Since the pH value of adsorption medium influences the active sites on the adsorbent surface, changes in pH value of adsorption medium will change the electric charges on the adsorbent surface, thus affecting the performance of adsorbing function groups of the adsorbent.20 In order to evaluate the effect of pH, the pH values of the solution were adjusted to pH 1–9 with nitric acid and ammonia solution, respectively. The results of the effect of pH on the adsorption percentage of studied ions are shown in Figure 3. It can be seen that the adsorption rates of Pb2+, Cd2+, Zn2+, Cu2+, and Ni2+ on the PCTO-RSP were high and pH dependent. The adsorption percentage of Pb and Zn at pH 4–9, Cd and Cu at pH 5–9, and Ni at pH 6–9 was 100%. In order to adsorb these metals simultaneously and avoid the hydrolysis of metal ions under high pH value, the pH value used in the experiment was 6.

Figure 3 – Effect of pH on the adsorption of the heavy metal ions on PCTO-RSP.

Effect of shaking time

The adsorption capacities for Pb2+, Cd2+, Zn2+, Cu2+, and Ni2+ were determined using different shaking times (Figure 4). The results indicate that the adsorption capacity increased with an increase in shaking time and reached equilibrium at 10 min for Pb and Zn, 15 min for Cu and Ni, and 20 min for Cd. Therefore, in order to adsorb Pb2+, Cd2+, Zn2+, Cu2+, and Ni2+ together, the shaking time used in this study was 20 min.

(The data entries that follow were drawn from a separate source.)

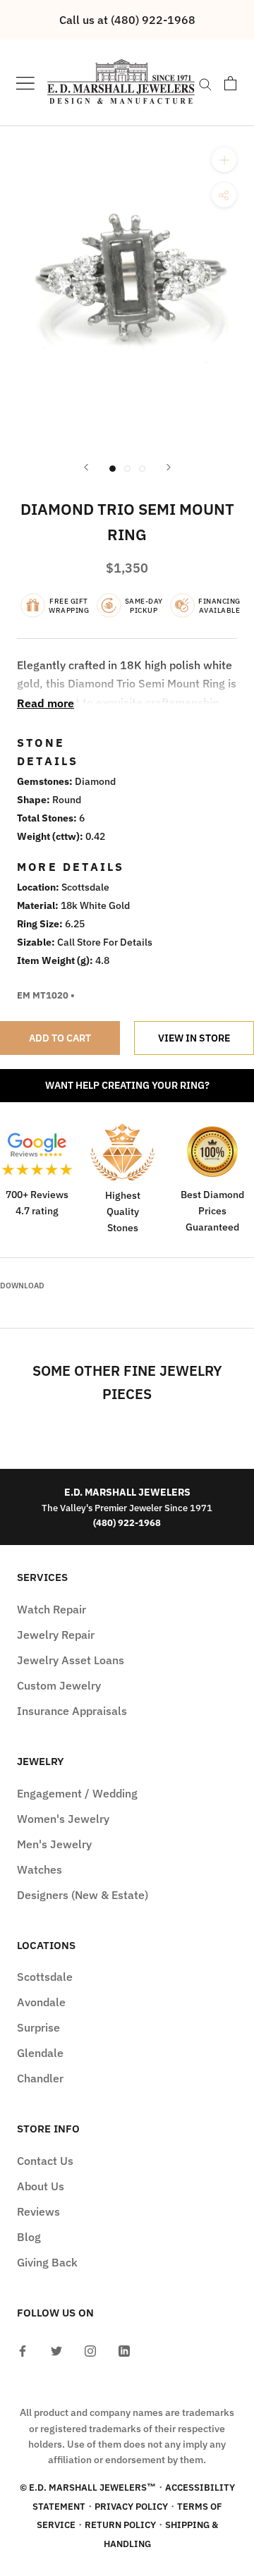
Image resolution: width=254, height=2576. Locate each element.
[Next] (169, 467)
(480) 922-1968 (127, 1522)
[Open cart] (230, 83)
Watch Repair (51, 1609)
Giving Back (47, 2262)
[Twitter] (56, 2349)
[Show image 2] (127, 468)
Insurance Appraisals (72, 1711)
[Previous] (86, 467)
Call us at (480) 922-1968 (127, 20)
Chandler (40, 2078)
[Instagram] (90, 2349)
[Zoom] (224, 159)
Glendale (40, 2053)
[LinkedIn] (124, 2349)
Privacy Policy (131, 2507)
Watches (39, 1869)
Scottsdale (45, 1977)
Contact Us (45, 2161)
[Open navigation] (25, 83)
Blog (29, 2237)
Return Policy (120, 2525)
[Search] (205, 83)
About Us (40, 2186)
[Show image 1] (112, 468)
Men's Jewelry (54, 1844)
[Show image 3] (142, 468)
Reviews (38, 2211)
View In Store (194, 1038)
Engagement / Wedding (77, 1793)
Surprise (38, 2027)
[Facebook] (22, 2349)
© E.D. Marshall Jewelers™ (88, 2487)
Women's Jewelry (63, 1819)
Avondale (41, 2002)
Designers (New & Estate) (82, 1895)
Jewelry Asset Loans (70, 1660)
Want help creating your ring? (127, 1085)
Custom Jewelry (59, 1685)
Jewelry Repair (56, 1635)
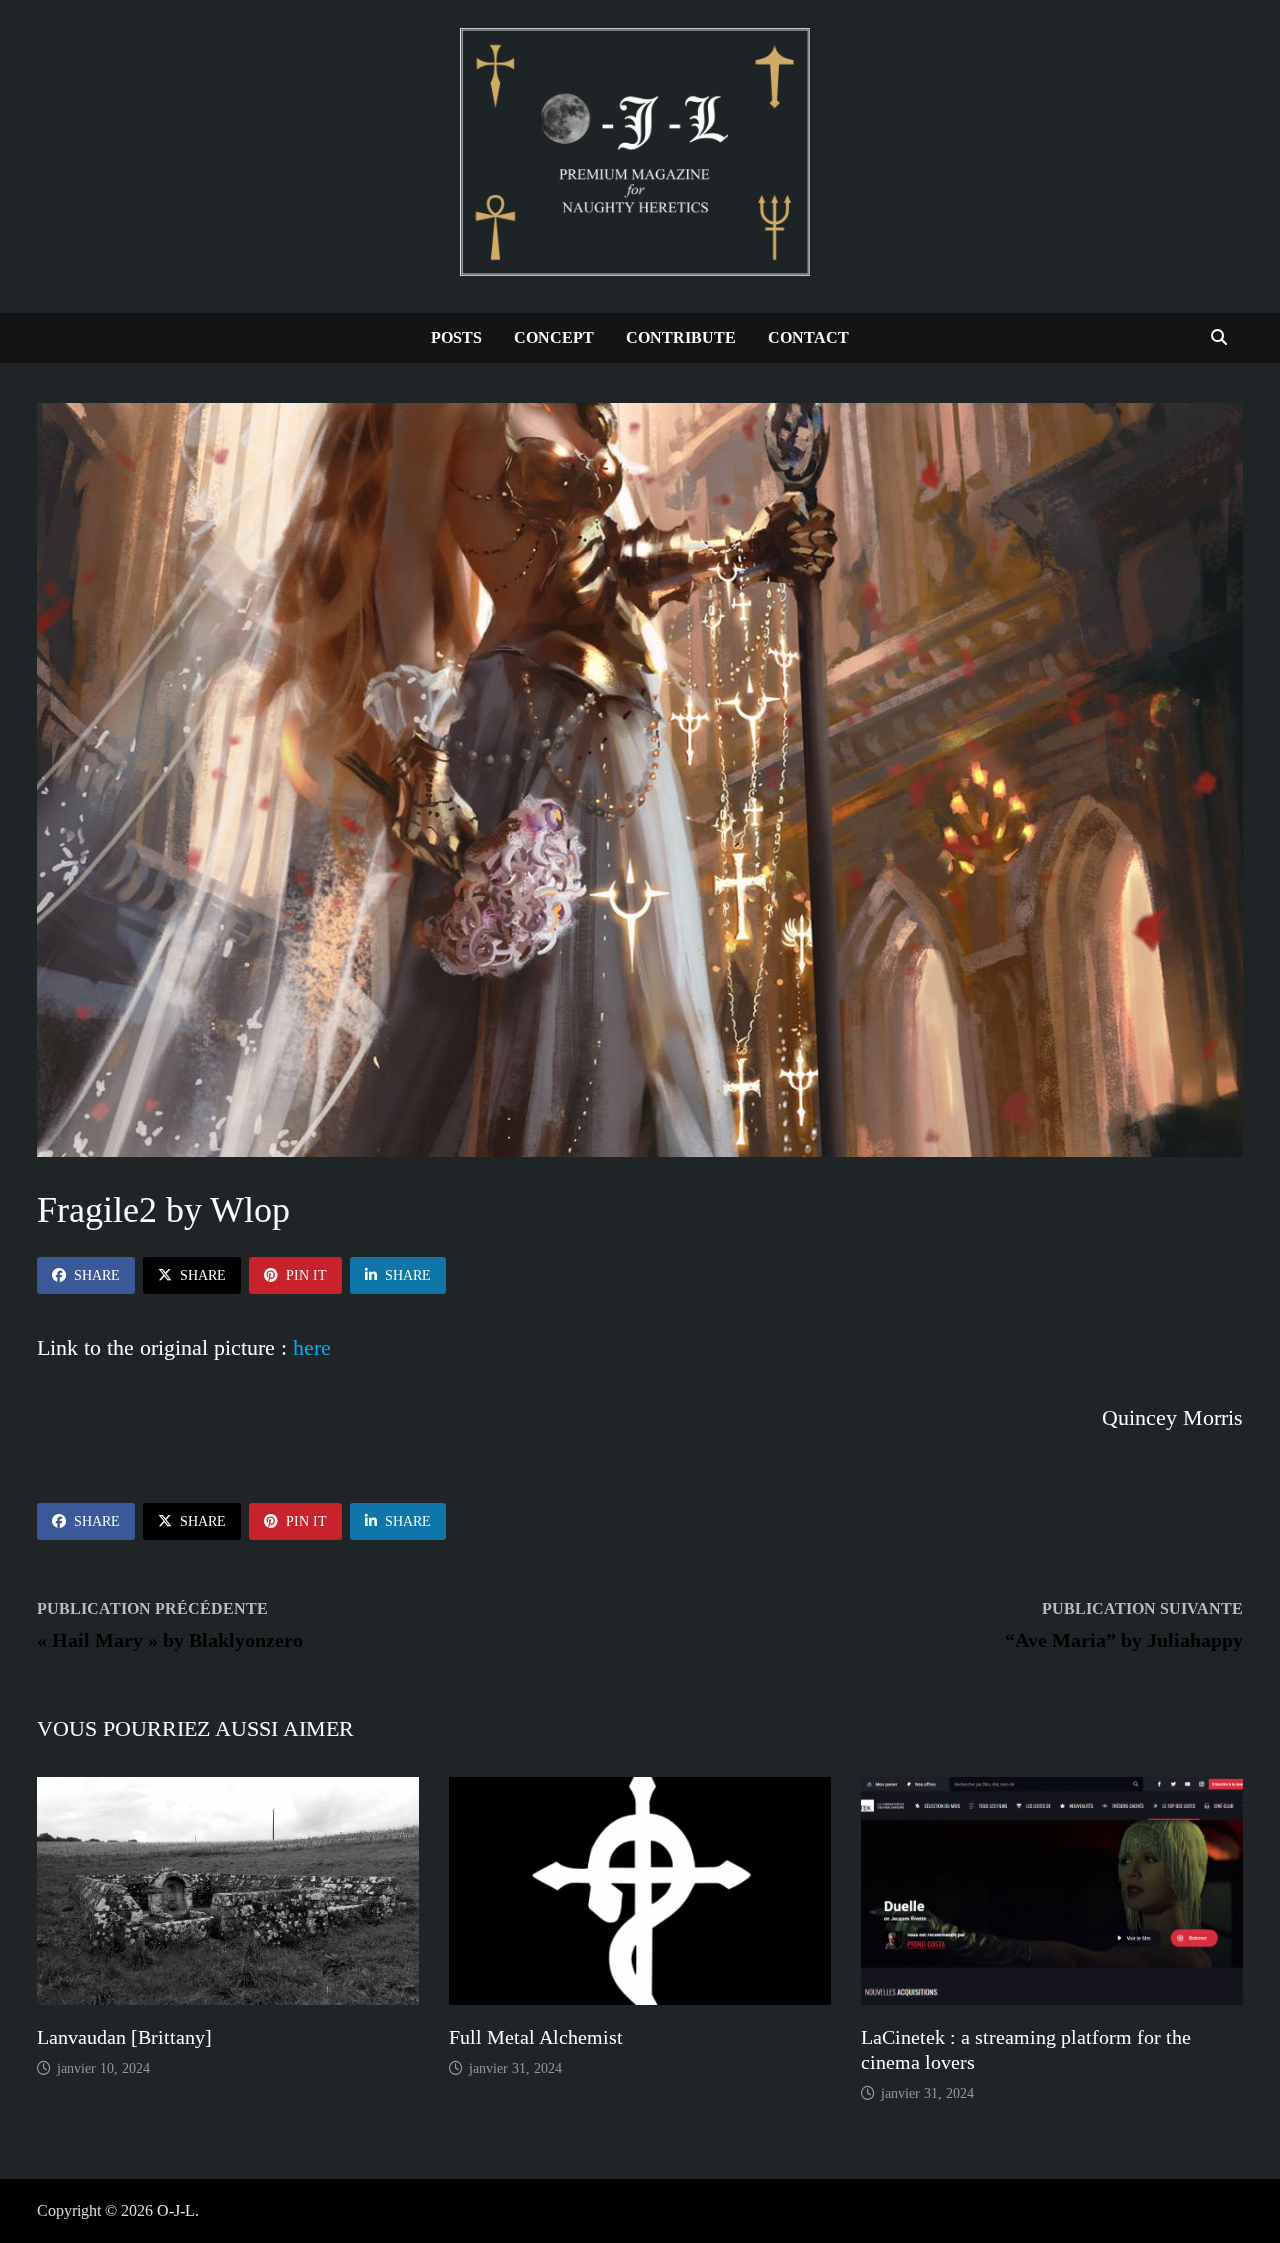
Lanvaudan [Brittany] (124, 2037)
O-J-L (176, 2210)
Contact (808, 337)
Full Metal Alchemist (536, 2037)
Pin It (306, 1275)
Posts (456, 337)
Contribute (681, 337)
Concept (554, 337)
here (312, 1347)
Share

Figure 4 – Effect of shaking time on the adsorption of the heavy metal ions on PCTO-RSP

Static adsorption capacity

According to the data in Figure 4, with 20 min of shaking and adsorption, the static adsorption capacities of PCTO-RSP to Pb2+, Cd2+, Zn2+, Cu2+, and Ni2+ reached 230.22, 32.45, 66.03, 88.09, and 23.91 mg/g, respectively. The adsorption amounts are all higher than those of nano-calcium titanate powder and the porous nano-barium strontium titanate by reversed-phase suspension polymerization and sol–gel method.20,25

Elution of the adsorbed metal ions

As shown in Figure 3, the adsorption of heavy metal ions at pH ≤1 can be negligible. Thus, after the heavy metal ions were adsorbed, 5 mL of HNO3 (0.05 mol/L–2.5 mol/L) were used for elution. The results show that recovery increased with an increase in HNO3 concentration. When the concentration of HNO3 was higher than 0.2 mol/L, the recoveries were up to 97%. In order to fully elute, 5 mL–0.5 mol/L nitrate solution was selected as the eluent.

After elution, the PCTO-RSP was washed with water, dried, and reused 10 times. Its adsorption performance did not decrease, indicating that this adsorption agent was very stable.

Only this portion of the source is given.